**WHAT NEEDS TO BE DONE**: Say how many of the lines below include the word "give", and write nothing else.

**Dataset entries**:
- Opening Delimiter -

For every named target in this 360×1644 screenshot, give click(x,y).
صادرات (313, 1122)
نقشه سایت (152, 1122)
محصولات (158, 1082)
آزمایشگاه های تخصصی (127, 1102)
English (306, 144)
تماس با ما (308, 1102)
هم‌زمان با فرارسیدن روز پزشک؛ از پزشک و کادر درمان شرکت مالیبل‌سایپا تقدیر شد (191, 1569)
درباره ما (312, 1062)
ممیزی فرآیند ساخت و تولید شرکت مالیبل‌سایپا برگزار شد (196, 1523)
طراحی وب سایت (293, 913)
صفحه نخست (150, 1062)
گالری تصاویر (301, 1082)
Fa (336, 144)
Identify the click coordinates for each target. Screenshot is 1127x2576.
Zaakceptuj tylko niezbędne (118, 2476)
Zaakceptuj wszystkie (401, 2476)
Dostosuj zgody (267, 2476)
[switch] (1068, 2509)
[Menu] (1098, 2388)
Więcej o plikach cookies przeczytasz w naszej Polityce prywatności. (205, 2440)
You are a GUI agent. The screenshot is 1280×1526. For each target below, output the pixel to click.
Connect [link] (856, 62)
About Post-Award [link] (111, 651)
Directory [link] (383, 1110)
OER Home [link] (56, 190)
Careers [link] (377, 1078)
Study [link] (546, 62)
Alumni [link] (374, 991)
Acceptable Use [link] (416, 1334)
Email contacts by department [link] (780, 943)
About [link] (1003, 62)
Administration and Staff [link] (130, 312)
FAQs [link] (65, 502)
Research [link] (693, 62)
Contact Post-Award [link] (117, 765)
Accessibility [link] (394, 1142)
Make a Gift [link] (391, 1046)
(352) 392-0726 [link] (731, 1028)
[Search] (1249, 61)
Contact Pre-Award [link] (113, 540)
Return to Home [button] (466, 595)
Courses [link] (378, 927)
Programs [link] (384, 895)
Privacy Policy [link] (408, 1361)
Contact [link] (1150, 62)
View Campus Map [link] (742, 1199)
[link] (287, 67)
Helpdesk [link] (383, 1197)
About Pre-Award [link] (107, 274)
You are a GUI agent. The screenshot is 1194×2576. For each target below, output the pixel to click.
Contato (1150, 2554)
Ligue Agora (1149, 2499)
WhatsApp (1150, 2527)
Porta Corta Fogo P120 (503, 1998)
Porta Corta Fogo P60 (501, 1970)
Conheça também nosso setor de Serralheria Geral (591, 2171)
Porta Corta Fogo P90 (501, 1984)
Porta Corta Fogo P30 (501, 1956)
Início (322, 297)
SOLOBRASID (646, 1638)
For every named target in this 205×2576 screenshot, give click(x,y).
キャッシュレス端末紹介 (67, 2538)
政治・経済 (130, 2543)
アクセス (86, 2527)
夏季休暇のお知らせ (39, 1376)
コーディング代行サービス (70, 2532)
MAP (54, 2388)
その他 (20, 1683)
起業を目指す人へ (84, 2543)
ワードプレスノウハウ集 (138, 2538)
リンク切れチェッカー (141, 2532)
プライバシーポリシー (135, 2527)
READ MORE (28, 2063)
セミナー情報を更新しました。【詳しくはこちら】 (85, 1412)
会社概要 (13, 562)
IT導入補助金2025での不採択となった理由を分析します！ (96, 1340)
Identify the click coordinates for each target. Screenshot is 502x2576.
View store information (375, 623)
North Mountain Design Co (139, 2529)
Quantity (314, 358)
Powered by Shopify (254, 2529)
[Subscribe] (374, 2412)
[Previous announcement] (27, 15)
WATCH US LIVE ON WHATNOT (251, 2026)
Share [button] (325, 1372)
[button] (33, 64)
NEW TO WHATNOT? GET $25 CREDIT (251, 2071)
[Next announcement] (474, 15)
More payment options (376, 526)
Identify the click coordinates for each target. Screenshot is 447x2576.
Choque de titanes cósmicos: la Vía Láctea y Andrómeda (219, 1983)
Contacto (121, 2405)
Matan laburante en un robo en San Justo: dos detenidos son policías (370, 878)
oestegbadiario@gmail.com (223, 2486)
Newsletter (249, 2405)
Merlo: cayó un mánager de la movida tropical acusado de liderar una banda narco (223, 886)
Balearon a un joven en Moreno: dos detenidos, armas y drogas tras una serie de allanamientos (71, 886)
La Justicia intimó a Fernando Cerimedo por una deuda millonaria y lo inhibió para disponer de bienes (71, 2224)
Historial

- Closing Delimiter -

**PROBLEM SOLUTION**: 2